● **QUOTED TEXT**:
Threats and opportunities: The freedom of expression online in Sri Lanka

Whereas a number of reports cover the challenges to the freedom of expression to mainstream media and journalists, a new report by the Centre for Policy Alternatives (CPA) – where I am the Head of the Media Unit – flags censorship of the Internet and web in Sri Lanka. The report also posits some recommendations on how to combat, if this respected columnist’s compelling argument is to be believed, what will again be a trend of violence against independent and investigative journalism condoned by government extending to online domains.

Freedom of Expression and the Internet in Sri Lanka and its supporting document, a table of cases and issues for easy comparison and study, flag a number of cases in Sri Lanka that point to the dangers associated with and the clampdown on dissent online, even as the blogosphere and conversations online continue to grow. Importantly, the report also looks at a number countries that are established democracies which are also either contemplating over-broad or technically unfeasible and unsustainable internet filtering, or have already legal restrictions at play that thwart dissent (e.g. France: A significant disconnect between global internet advocacy and domestic policies? and When even democracies go awry with online dissent).

The report is the first crack at a vital and emergent issue in Sri Lanka, demonstrating thus far a disturbing trend of violent attacks against the media of atoms extending to the media of bits. CPA launched the report today in Colombo, and the discussions during the launch flagged a number of other interesting avenues for research and advocacy.

● **DATA**:
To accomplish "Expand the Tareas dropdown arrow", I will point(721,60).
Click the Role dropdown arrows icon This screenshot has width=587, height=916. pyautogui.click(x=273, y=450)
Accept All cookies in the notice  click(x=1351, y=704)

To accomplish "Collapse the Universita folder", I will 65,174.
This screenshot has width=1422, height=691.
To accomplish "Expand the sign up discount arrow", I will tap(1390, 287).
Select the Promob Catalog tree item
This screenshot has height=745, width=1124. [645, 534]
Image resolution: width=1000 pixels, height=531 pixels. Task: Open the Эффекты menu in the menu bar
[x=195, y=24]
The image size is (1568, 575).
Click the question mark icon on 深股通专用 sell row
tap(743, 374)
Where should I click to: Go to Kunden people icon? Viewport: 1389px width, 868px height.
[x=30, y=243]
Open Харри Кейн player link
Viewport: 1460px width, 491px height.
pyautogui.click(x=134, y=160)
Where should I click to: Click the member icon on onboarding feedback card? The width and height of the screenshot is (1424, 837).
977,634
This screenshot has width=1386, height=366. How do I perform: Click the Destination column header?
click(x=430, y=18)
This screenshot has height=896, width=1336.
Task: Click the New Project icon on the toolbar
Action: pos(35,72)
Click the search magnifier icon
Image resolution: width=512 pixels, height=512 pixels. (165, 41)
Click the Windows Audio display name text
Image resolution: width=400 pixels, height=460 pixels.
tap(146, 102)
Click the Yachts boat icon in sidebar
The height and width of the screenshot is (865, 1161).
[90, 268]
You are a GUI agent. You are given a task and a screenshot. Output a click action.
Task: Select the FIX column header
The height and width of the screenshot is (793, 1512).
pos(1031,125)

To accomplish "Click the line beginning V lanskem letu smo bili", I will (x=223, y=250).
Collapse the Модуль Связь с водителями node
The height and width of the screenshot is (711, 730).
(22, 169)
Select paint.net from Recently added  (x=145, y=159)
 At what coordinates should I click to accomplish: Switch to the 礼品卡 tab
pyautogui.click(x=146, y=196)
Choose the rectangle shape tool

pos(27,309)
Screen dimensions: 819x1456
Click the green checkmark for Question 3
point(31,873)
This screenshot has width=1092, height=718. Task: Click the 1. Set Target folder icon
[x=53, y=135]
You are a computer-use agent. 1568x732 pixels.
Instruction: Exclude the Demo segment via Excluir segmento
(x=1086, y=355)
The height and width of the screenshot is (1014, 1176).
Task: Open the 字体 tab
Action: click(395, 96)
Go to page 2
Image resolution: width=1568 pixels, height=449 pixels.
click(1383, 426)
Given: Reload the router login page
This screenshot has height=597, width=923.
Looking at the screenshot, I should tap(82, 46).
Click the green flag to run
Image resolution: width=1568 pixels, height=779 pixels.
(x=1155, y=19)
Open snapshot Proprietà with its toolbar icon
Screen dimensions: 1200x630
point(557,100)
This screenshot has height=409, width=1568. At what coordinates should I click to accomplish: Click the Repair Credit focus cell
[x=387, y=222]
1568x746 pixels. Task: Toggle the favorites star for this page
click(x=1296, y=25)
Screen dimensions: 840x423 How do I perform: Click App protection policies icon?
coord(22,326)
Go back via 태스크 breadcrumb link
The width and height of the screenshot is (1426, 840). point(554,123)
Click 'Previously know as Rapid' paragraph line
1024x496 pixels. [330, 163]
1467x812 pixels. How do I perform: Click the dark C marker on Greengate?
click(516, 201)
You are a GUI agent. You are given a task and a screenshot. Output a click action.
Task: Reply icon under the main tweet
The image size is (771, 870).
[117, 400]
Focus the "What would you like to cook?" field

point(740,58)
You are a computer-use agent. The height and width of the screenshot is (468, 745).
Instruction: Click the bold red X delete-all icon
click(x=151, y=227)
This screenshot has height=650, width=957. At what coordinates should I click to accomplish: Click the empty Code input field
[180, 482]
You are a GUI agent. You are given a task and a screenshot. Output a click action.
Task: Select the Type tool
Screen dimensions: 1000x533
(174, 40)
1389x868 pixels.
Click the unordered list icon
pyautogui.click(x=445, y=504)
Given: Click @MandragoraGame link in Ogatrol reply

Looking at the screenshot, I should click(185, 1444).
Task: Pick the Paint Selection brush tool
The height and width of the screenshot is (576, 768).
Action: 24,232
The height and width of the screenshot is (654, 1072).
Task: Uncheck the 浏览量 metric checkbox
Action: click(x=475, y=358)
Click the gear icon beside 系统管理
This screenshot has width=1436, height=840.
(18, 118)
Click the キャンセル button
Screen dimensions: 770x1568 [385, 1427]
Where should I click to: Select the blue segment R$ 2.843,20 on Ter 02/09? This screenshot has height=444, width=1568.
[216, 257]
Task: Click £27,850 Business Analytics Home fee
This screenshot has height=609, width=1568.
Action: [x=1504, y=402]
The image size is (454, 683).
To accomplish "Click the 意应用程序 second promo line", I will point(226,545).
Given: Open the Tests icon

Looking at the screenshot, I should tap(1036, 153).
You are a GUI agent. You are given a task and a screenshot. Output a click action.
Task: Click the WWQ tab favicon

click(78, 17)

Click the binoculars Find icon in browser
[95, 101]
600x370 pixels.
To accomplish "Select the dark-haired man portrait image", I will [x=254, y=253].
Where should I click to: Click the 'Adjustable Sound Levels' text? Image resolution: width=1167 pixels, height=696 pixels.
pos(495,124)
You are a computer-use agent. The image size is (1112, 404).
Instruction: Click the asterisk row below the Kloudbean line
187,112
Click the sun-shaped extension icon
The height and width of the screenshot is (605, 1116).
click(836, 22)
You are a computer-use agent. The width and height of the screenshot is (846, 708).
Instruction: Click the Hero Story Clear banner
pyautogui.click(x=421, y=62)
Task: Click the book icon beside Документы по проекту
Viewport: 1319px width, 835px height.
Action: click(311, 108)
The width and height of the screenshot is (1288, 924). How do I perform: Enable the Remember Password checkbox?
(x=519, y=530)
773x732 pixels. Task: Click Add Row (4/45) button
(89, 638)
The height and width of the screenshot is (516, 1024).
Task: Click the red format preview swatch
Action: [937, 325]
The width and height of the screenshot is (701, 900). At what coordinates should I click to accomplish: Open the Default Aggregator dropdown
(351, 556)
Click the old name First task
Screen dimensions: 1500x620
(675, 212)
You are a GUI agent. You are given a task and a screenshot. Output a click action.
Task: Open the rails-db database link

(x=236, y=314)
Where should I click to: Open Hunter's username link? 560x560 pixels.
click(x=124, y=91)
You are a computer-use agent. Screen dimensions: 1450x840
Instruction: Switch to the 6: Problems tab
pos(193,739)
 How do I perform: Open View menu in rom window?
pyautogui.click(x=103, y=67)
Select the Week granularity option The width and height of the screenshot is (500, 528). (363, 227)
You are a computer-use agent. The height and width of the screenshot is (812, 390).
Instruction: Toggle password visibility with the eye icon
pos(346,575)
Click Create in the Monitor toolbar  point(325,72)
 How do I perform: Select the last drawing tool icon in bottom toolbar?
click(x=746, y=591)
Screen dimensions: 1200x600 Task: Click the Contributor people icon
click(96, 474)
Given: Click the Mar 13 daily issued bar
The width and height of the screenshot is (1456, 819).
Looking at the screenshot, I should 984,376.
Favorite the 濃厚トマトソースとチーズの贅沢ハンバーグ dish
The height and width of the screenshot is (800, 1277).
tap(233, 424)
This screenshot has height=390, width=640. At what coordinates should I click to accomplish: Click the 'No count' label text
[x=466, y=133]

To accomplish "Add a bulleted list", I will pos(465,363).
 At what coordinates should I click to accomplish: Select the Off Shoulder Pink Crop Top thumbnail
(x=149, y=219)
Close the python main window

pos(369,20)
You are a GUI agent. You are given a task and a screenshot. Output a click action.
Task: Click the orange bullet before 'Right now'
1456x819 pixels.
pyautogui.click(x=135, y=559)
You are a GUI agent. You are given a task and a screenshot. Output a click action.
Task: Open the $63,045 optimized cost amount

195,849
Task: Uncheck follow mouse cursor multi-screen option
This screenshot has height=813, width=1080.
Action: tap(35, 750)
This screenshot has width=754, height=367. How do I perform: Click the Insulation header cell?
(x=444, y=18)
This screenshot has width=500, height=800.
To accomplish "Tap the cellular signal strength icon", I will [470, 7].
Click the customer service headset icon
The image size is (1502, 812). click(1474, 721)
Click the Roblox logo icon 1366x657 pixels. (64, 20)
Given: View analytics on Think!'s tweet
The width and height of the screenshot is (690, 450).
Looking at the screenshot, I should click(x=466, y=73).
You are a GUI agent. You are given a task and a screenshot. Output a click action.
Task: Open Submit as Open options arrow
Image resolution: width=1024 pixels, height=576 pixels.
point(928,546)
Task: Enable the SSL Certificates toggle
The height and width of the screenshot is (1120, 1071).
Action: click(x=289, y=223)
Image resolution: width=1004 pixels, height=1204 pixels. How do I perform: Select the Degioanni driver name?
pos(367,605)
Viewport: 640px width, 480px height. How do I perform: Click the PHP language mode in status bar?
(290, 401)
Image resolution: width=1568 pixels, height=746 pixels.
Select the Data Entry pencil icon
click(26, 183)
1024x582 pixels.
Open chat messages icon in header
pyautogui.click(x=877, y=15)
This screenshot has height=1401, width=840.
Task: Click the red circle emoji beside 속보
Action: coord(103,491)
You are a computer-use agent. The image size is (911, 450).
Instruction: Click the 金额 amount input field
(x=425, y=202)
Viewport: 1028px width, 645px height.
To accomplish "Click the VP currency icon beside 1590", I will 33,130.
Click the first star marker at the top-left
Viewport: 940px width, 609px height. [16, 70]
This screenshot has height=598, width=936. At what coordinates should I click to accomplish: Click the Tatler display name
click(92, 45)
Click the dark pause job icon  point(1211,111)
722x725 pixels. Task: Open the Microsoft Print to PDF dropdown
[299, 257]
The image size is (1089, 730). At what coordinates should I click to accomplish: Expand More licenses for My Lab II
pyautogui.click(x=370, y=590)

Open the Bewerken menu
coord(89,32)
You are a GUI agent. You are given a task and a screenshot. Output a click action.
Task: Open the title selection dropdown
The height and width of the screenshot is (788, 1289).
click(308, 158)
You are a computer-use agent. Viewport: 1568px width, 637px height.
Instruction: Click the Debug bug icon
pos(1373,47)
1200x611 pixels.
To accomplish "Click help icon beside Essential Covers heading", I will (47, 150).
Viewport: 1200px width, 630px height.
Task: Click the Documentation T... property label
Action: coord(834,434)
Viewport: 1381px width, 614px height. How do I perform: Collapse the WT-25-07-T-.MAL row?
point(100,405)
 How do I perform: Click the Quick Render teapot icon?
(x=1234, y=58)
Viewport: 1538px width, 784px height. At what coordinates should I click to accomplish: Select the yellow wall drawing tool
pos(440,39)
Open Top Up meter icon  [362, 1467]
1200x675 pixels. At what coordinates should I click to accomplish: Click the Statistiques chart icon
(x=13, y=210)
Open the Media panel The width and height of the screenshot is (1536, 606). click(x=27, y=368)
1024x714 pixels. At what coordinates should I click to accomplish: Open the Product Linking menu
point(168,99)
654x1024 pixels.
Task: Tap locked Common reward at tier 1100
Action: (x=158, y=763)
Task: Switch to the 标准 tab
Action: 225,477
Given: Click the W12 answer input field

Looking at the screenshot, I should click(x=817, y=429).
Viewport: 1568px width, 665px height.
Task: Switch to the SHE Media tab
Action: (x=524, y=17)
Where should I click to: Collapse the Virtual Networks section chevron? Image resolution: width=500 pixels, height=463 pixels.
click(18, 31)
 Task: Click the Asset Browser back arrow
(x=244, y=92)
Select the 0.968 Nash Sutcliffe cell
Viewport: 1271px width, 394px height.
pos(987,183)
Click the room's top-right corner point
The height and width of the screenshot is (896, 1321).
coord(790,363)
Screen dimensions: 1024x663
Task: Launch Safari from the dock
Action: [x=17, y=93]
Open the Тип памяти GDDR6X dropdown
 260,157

● **THE TASKS**:
• 1. Answer these questions about the text on online freedom of expression in Sri Lanka, one line each:
(a) Which organization produced the new report?
(b) What does the report's supporting document consist of?
(c) In which city was the report launched?
• 2. Set down the passage of the text on online freedom of expression in Sri Lanka that lies between "Freedom of Expression and" and "with online dissent).", inclusive.

● **WRITTEN ANSWERS**:
• 1.
(a) The Centre for Policy Alternatives (CPA).
(b) A table of cases and issues for easy comparison and study.
(c) Colombo.

• 2.
Freedom of Expression and the Internet in Sri Lanka and its supporting document, a table of cases and issues for easy comparison and study, flag a number of cases in Sri Lanka that point to the dangers associated with and the clampdown on dissent online, even as the blogosphere and conversations online continue to grow. Importantly, the report also looks at a number countries that are established democracies which are also either contemplating over-broad or technically unfeasible and unsustainable internet filtering, or have already legal restrictions at play that thwart dissent (e.g. France: A significant disconnect between global internet advocacy and domestic policies? and When even democracies go awry with online dissent).